__Objective__
Copy out the listing verbatim from its first line through the line that contains "click(607, 88)", including that line.

## start Given records

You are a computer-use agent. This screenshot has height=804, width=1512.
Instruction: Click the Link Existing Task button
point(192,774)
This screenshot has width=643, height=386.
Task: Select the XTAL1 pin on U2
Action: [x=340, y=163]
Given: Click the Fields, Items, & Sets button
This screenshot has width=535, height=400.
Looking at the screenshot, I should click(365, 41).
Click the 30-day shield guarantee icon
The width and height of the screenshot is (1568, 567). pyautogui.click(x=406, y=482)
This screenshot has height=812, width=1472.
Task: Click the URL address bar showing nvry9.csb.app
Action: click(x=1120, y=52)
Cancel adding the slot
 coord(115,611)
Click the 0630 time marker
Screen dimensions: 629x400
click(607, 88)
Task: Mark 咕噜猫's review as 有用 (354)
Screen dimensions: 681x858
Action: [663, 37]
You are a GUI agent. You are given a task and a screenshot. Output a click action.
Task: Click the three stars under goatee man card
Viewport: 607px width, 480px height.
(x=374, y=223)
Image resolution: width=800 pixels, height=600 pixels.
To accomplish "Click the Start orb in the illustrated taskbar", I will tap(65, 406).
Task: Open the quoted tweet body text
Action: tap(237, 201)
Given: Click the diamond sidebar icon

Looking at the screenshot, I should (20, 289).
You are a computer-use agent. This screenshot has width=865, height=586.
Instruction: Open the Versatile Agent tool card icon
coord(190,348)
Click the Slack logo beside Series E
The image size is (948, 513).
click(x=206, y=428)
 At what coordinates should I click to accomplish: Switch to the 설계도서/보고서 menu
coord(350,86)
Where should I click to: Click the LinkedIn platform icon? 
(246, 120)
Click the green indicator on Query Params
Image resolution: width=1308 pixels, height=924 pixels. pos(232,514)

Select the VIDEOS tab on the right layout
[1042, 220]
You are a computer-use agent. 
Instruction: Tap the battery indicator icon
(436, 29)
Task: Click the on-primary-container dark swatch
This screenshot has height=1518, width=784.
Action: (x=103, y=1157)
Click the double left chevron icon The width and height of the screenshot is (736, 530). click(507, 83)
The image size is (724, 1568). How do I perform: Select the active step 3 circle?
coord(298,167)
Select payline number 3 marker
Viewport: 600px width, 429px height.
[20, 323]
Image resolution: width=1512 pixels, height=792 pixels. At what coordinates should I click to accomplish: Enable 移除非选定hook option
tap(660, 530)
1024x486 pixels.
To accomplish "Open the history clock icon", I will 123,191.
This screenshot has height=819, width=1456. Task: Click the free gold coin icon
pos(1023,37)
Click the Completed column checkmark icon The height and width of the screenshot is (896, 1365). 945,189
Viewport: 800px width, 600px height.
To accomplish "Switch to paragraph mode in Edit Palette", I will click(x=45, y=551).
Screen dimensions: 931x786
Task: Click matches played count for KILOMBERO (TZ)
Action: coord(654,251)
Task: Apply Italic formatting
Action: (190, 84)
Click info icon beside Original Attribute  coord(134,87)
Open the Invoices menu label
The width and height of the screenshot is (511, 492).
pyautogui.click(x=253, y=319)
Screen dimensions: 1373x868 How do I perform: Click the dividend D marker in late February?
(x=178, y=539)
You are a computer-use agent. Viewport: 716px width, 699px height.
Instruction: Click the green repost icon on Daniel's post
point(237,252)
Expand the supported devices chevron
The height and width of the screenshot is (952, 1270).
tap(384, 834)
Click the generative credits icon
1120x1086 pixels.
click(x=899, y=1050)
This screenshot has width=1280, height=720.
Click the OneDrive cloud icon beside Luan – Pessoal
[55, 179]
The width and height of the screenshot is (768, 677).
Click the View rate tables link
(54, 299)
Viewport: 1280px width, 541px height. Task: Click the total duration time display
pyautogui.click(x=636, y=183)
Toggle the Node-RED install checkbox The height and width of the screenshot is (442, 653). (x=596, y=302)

## end Given records

__Output below__
You are a computer-use agent. This screenshot has height=804, width=1512.
Instruction: Click the Link Existing Task button
point(192,774)
This screenshot has width=643, height=386.
Task: Select the XTAL1 pin on U2
Action: [x=340, y=163]
Given: Click the Fields, Items, & Sets button
This screenshot has width=535, height=400.
Looking at the screenshot, I should click(365, 41).
Click the 30-day shield guarantee icon
The width and height of the screenshot is (1568, 567). pyautogui.click(x=406, y=482)
This screenshot has height=812, width=1472.
Task: Click the URL address bar showing nvry9.csb.app
Action: click(x=1120, y=52)
Cancel adding the slot
 coord(115,611)
Click the 0630 time marker
Screen dimensions: 629x400
click(607, 88)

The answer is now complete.